Cette mention de « Droits réservés », utilisée dans la presse et l’édition, avait initialement visait à informer le photographe dont on n’avait pu retrouver l’identité que sa rémunération était mise de côté pour le jour où il se ferait connaître. Elle n’avait vocation à être utilisée que de manière exceptionnelle.
Aujourd’hui pourtant, elle est de plus en plus utilisée comme facilité éditoriale, la plupart des auteurs de photos n’étant jamais retrouvés. La situation s’est aggravée récemment, avec des cas répétés d’utilisation de ladite mention, alors même que l’auteur de la photo était bien identifié.

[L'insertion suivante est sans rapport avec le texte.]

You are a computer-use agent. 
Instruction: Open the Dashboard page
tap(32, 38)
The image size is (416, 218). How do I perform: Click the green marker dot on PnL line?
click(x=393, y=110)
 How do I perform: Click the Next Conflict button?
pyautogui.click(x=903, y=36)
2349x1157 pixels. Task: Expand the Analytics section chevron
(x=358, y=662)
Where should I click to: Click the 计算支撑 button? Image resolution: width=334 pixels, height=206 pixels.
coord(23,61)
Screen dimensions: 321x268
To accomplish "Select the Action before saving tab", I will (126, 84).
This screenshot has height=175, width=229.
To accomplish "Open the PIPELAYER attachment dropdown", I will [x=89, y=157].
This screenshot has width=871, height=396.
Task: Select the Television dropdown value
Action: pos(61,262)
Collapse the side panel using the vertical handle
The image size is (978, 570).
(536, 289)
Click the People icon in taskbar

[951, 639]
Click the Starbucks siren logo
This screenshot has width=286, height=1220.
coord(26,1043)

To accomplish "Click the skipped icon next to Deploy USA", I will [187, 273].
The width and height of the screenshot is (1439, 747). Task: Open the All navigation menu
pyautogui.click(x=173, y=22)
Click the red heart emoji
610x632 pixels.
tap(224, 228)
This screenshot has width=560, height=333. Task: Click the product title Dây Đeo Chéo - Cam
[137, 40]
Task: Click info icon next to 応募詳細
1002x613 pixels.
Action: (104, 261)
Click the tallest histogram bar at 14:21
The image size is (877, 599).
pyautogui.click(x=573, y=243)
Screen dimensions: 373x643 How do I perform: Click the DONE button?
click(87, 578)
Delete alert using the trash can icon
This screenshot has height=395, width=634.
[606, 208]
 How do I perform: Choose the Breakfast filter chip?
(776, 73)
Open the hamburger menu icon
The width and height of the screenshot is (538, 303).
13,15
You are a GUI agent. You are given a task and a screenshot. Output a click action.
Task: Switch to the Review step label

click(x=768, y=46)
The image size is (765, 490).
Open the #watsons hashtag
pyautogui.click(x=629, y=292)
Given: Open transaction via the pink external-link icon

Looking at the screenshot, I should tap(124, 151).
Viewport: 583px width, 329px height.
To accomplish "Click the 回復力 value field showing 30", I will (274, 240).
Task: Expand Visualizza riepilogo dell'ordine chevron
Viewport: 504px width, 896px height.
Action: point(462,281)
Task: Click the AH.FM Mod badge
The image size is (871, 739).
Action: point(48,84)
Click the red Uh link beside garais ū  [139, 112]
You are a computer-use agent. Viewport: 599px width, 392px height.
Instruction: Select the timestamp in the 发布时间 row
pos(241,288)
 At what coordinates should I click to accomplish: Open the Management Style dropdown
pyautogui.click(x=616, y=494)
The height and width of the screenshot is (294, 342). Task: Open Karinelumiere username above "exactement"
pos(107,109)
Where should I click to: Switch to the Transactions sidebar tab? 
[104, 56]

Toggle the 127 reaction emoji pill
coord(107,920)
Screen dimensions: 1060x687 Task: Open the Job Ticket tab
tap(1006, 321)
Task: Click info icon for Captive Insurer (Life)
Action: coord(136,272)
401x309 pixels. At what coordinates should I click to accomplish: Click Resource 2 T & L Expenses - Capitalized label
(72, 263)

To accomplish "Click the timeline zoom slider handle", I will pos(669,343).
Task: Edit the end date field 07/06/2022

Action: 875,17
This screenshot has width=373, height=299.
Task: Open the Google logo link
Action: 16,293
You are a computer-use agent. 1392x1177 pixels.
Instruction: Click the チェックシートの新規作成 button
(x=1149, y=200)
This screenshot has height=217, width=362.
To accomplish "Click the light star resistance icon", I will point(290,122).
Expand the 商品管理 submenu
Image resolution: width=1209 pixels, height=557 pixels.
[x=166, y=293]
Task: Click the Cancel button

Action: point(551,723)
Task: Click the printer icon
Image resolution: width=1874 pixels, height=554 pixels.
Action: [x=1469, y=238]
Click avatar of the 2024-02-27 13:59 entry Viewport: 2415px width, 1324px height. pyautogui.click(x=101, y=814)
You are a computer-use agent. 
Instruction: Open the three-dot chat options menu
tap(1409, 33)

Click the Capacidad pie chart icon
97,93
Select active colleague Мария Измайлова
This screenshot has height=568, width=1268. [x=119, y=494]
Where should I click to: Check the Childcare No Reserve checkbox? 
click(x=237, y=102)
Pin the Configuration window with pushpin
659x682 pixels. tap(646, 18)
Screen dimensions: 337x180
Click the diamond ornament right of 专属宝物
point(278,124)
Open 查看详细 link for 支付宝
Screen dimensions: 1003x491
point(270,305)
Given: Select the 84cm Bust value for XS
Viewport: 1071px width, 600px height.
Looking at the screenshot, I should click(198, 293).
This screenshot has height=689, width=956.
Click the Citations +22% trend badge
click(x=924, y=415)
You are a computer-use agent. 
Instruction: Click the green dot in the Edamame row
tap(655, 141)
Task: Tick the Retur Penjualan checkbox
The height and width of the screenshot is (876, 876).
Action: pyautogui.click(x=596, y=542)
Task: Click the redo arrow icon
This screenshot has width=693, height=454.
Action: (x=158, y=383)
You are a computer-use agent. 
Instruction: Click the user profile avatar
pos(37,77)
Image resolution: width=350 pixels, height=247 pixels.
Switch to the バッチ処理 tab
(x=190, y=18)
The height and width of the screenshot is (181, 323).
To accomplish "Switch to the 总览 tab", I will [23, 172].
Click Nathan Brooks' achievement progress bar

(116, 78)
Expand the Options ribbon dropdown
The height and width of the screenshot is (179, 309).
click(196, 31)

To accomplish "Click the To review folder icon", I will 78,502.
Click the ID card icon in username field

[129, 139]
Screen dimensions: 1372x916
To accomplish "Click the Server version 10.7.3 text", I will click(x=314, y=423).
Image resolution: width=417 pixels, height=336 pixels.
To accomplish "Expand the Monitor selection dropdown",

Sur internet, les recherches sur les moteurs spécialisés dans la recherche d’image accroissent considérablement la tentation de télécharger une photo et de la réutiliser sans se soucier des droits attachés à l’œuvre. Dans la presse, la pratique est devenue courante dans plusieurs domaines tels que les portraits de personnalités, la culture, la beauté, la consommation.
Si les éditeurs de presse magazine protestent de leur bonne foi, il n’en reste pas moins qu’outre les problèmes de rémunération des auteurs, cela pose des problèmes de déontologie (qui fournit les images publiées ?).
L’UPP et la SAIF (Union des Photographes Professionnels et Société des Auteurs de l’art visuel et de l’Imagerie Fixe), alarmées, ont préparé une proposition de loi. Celle-ci reprend un rapport du Conseil supérieur de la propriété littéraire et artistique et prévoit la collecte par une société de gestion des droits correspondant à l’exploitation de ces œuvres « orphelines ».
Des projets comparables ont cependant soulevé l’ire des professionnels aux Etats-Unis et au Royaume-Uni ; moins favorables, ils leur ont fait craindre de voir leurs droits d’auteurs diminués.